Another point of improvement is to use gigabit ethernet. Last time I only had 100 MBit ethernet. This time I have a Broadcom BCM5751 in the Dell monster, a direct cable link between the Dell box and my notebook, using a Broadcom BCM5705. My notebook runs Linux 2.6.16 all the time.
The previous benchmarks consisted solely of synthetic benchmarks. These benchmark one specific thing, and are thus very good if you want to know whether you should optimize this specific thing you are benchmarking, but people keep complaning about how in the real world, these kinds of benchmarks don't matter, because your bottleneck will be something completely different. I disagree completely with that, but to appease those naysayers, I have prepared a real world benchmark, too. During my work in the last years, I consulted a company doing online car sales, and they had some special web servers serving only static images. I captured the directory layout, the file names and sizes, and about half an hour worth of download hits from them, and I wrote a small benchmark tool that can download a list of urls given in a file from a certain IP.
Besides, I hate PHP and Java and SQL databases :-)
If you can see a way to do benchmarks like these without benchmarking the drivers (and without me spending weeks rerunning the same benchmark on different hardware configurations), please tell me!
On the other hand, I'm using the most typical off-the-shelf hardware I could get. So if one OS has a bad driver for THIS hardware, that is a really bad sign for that OS. Draw your own conclusions.
To work around that, I hacked gatling so it would fork in the beginning, right after opening the sockets, so there would be more than one gatling process available to answer queries. We shall see how useful that option is.
I'm also running fnord in one benchmark for this reason. fnord is a trivial web server that is run from tcpserver, so one fnord process will be running per open http connection.
When NetBSD booted, I copied libowfat and gatling to the machine and tried to build them, but the build failed. It used to work in previous versions of NetBSD, so I was quite surprised about this. It turns out that the CMSG_* macros use the BSD types (u_char in this case), but sys/types.h only defines them if you have _NETBSD_SOURCE defined. WTF?! Anyway, so libowfat now defines that, and gatling builds on NetBSD 3.
When untarring the tarball, I saw that gzip had 1% CPU, but tar had 60% CPU. Something is wrong with the BSD tar, if you ask me. So I decided to use my own tar (from embutils). Unfortunately, that tar did not compile on NetBSD 3, because NetBSD does not have ftw in their libc. Huh!? There is an open ticket from 2002 in their bug tracking system to add ftw, but it was closed with "we should use someone else's implementation for this", without anyone ever doing it. NetBSD should really implement ftw. I ended up using the implementation from my diet libc. With my tar, the extraction took only 25% CPU in tar. I don't know what is wrong with NetBSD's tar, but someone should look at it.

────────

■ **What is required**:
In the benchmark text above, which gigabit ethernet chip does the notebook use?

■ **Information shown**:
────────

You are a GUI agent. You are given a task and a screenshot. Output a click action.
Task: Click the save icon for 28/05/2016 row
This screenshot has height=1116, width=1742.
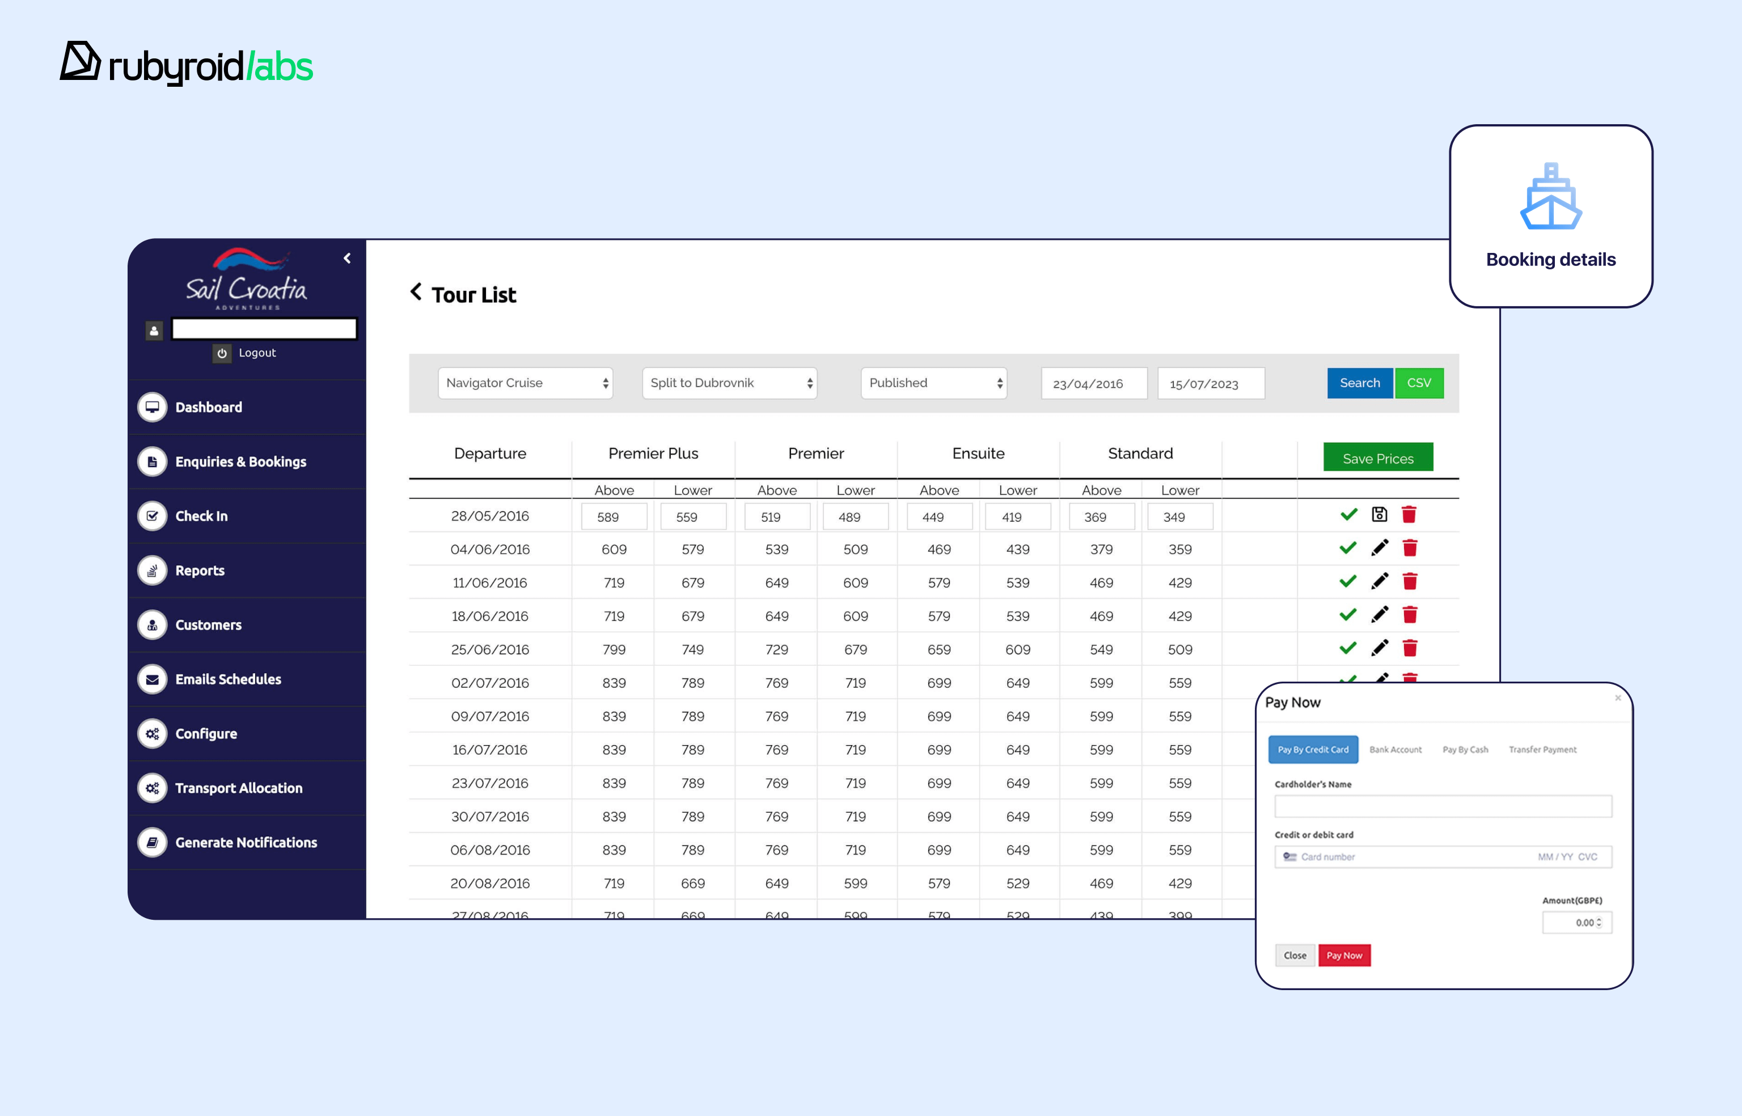coord(1379,515)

────────

■ **The response**:
A Broadcom BCM5705.